▶ **EXERCISE AIM**:
Reproduce the Hackney 2014 year-in-review article below word for word, from its headline to its last sentence.

▶ **PROVIDED PASSAGE**:
A year of campaigns, closures and clowns
PUBLISHED: 12:58 31 December 2014 | UPDATED: 11:49 07 January 2015
2014 brought stories of hope alongside cutbacks in Hackney
A year characterised by cutbacks and spiralling rents got off to a sad start as Kingsland fire station shut its doors for good. The station which first opened in 1894 before being knocked down and rebuilt in 1973, was named as one of 12 to be shut a year earlier by London Fire Brigade as part of London Mayor Boris Johnson’s plans to save £29m.
“Choked up” firefighters left Kingsland for the last time on Thursday, January 9, as 10 stations across the capital shut their doors for good.
Members of the public, MP Meg Hillier, councillors and the Mayor of Hackney Jules Pipe joined fire fighters to mark the end of an era for the station which had been on-site since Victorian times.
Meanwhile Mr Johnson was criticised for not getting his priorities right after bailing out Olympic bosses to the tune of £12m to bankroll the London legacy Development Corporation to achieve its aim to provide non-construction jobs, apprenticeships, affordable housing and to encourage people to use the park.
The Gazette revealed Hackney Council was subsidising a trendy pop up café to operate rent and rate-free in the prime Narroway business spot, prompting a protest outside. Angry traders – who felt the café was receiving an unfair advantage and had seen their own rents rise and rates more than double – gathered outside Hackney Heart, where the rent was costing the taxpayer £16,000 for six months, while the council insisted it was a not-for-profit initiative run as part of its regeneration plans for the recently-pedestrianised shopping area.

▶ **DATA EXTRACT**:
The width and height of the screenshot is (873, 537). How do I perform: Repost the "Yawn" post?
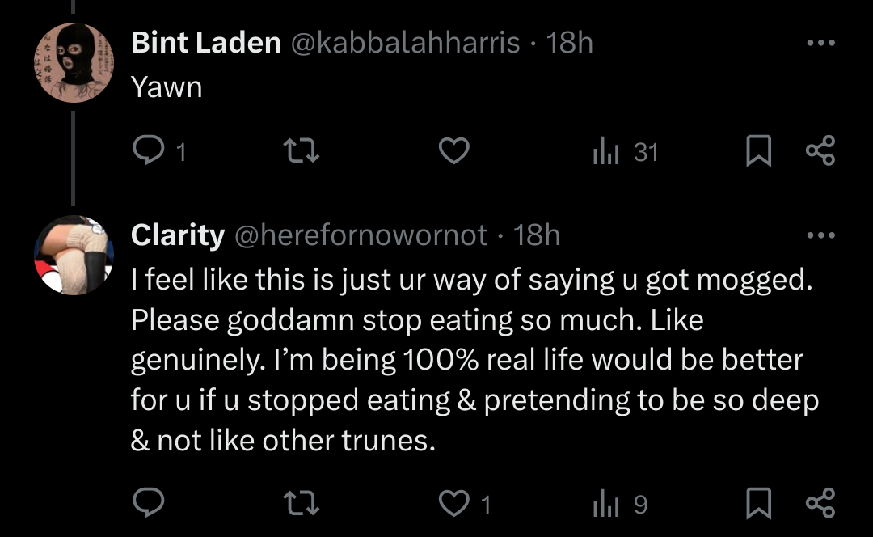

▶ **FINISHED EXERCISE**:
A year of campaigns, closures and clowns
PUBLISHED: 12:58 31 December 2014 | UPDATED: 11:49 07 January 2015
2014 brought stories of hope alongside cutbacks in Hackney
A year characterised by cutbacks and spiralling rents got off to a sad start as Kingsland fire station shut its doors for good. The station which first opened in 1894 before being knocked down and rebuilt in 1973, was named as one of 12 to be shut a year earlier by London Fire Brigade as part of London Mayor Boris Johnson’s plans to save £29m.
“Choked up” firefighters left Kingsland for the last time on Thursday, January 9, as 10 stations across the capital shut their doors for good.
Members of the public, MP Meg Hillier, councillors and the Mayor of Hackney Jules Pipe joined fire fighters to mark the end of an era for the station which had been on-site since Victorian times.
Meanwhile Mr Johnson was criticised for not getting his priorities right after bailing out Olympic bosses to the tune of £12m to bankroll the London legacy Development Corporation to achieve its aim to provide non-construction jobs, apprenticeships, affordable housing and to encourage people to use the park.
The Gazette revealed Hackney Council was subsidising a trendy pop up café to operate rent and rate-free in the prime Narroway business spot, prompting a protest outside. Angry traders – who felt the café was receiving an unfair advantage and had seen their own rents rise and rates more than double – gathered outside Hackney Heart, where the rent was costing the taxpayer £16,000 for six months, while the council insisted it was a not-for-profit initiative run as part of its regeneration plans for the recently-pedestrianised shopping area.